Lecture 9: Synchronization Primitives & Deadlock

Scribe Notes - April 28, 2014

CS 111, Spring 2014, Prof. Paul Eggert

Critical Sections, Atomicity, and Locks

Suppose we have a critical section that we want atomicity for. One option is to have a global variable around the section that tells programmers to watch out. We would put an exclamation mark at the end, but the language doesn't allow it.


  int watchout;

  watchout = 1;
  acct1 += amt;
  acct2 -= amt;
  watchout = 0;
    

This global variable has issues if we have multiple threads. We can try the following:


  int watchout;

  while(watchout)
    continue;
  watchout = 1;
  acct1 += amt;
  acct2 -= amt;
  watchout = 0;
    

But this causes a race condition if watchout is tested twice at the same time. We would like to build code to protect our critical section regardless of threads. To do so, we ask for help from the hardware.

Implementing the equivalent of watchout on the hardware level, x86 has several instructions for atomic actions. Here's one of them:


  lock incl x;
    

The lock prefix for this instruction is atomic, and makes the process only for this CPU. This is good for allowing atomicity, but when running it you can't use cache, so only use these atomic instructions when necessary. Typically we would also wrap the assembly instruction in a C function.

There are about a dozen of these x86 atomic instructions. Two more are test-and-set, and exchange. Let's look at exchange in more detail.


  lock xchgl x, %eax;
    

An analog of its functionality in C is this:


  int exchange(int *p, int newval){
    int oldval = *p;
    *p = newval;
    return oldval;
  }
    

However, in reality we would instead use lock xchgl with C’s inline assembler.

Relying on this magic exchange function, we can implement a type for a lock and functions to lock and unlock it.


  typedef int volatile lock_t;

  void lock(lock_t *p){
    while(exchange(p,1))
      continue;
  }

  void unlock(lock_t *p){
    *p = 0;
  }
    

Precondition for unlocking:

Precondition for locking:

Critical section code has two basic properties:

  1. Mutual exclusion
  2. Bounded waiting: you always eventually get into the critical section

Suppose your code gets a lock, then goes to mine bitcoins while others wait. This will just anger other programmers — keep it simple stupid (KISS)!

Here's a low level design problem: all CPUs try walking in the same area, causing a bottleneck that doesn't scale (1 thread causes N-1 to busy wait). Can we avoid locks here? Yes, there are ways of doing so. A critical section can be so simple it's atomic already. Some things you can do are global variable declarations and simple assignments.


  int x;

  ...

  { int i = x; }
    

If a thread A assigns 27 to x, and thread B assigns 192736 to x, we know it is one or the other. It's atomic, all or nothing.

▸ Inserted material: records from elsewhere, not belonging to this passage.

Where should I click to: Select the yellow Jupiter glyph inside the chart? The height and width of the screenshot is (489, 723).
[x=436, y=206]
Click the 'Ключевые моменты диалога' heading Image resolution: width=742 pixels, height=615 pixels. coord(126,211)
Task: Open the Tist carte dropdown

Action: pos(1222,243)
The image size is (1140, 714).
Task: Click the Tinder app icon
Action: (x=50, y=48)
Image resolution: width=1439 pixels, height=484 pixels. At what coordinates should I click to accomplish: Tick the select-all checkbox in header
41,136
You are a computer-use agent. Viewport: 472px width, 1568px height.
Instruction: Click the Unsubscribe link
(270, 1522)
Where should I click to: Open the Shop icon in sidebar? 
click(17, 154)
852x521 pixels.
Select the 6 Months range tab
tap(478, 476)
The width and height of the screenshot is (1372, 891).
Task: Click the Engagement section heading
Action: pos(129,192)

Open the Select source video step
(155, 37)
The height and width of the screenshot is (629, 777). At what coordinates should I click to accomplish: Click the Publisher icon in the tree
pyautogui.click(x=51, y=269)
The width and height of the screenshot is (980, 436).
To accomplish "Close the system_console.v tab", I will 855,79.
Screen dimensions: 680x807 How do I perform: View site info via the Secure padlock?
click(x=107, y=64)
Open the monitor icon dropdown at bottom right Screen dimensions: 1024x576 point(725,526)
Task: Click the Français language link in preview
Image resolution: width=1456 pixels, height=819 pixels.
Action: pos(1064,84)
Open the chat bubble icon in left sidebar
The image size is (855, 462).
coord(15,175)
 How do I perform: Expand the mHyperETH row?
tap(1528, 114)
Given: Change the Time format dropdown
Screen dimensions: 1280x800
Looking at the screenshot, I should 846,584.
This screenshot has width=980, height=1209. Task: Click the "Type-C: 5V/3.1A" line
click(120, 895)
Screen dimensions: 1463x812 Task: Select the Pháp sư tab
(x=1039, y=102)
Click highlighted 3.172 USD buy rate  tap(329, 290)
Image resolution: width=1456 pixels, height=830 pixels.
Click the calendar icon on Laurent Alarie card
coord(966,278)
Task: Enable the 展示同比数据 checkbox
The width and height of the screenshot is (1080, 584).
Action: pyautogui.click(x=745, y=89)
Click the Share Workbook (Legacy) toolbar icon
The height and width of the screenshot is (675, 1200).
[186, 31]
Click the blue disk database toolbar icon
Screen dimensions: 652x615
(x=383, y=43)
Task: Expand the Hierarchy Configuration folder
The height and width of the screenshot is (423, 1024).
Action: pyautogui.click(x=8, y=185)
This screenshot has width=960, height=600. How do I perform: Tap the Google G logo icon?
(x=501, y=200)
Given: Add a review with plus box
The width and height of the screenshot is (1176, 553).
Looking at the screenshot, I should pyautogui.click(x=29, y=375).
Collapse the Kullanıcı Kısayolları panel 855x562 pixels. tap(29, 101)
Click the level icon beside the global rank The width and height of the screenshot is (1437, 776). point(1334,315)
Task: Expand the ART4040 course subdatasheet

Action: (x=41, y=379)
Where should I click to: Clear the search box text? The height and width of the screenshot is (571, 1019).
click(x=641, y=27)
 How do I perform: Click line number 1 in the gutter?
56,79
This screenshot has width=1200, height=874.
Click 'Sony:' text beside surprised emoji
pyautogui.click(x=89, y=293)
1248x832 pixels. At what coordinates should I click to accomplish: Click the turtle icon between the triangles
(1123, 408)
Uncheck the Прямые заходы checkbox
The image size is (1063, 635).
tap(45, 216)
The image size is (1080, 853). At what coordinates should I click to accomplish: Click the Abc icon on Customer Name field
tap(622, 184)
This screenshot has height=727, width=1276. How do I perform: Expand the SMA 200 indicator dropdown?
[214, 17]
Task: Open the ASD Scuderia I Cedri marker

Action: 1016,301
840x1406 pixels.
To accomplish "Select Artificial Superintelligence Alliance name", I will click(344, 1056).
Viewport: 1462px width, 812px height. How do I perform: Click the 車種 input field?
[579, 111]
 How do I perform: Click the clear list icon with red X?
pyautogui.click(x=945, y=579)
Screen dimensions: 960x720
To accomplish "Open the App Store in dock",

Be warned that assignments may fail if a variable type is too long:


  long long x;
    

... Or if it’s too short:


  struct {
    unsigned int a:7; // a is 7 bits long
    unsigned int b:1; // b is 1 bit
  } x;
    

For struct x, we cannot expect atomicity for different threads accessing or assigning to x.b. There may even be problems if a thread uses x.a, as all eight bits could be loaded at once.

Locks and Pipes

Suppose we have the implementation of a pipe, which has a buffer.


  #define N 1024

  struct buf{
    char buf[N];
    size_t r, w;
  };

  char readpipe(struct pipe *p){
    while(p->r == p->w)
      continue;
    return p->buf[p->r++ % N];
  }

  void writePipe(struct pipe *p, char c){
    while(p->w - p->r == N)
      continue;
    p->buf[p->w++ % N] = c;
  }
    

This code currently is not synchronized. We want to add locking to make pipe reads and writes atomic. To do so, we declare a global variable lock_t l. We can then lock and unlock.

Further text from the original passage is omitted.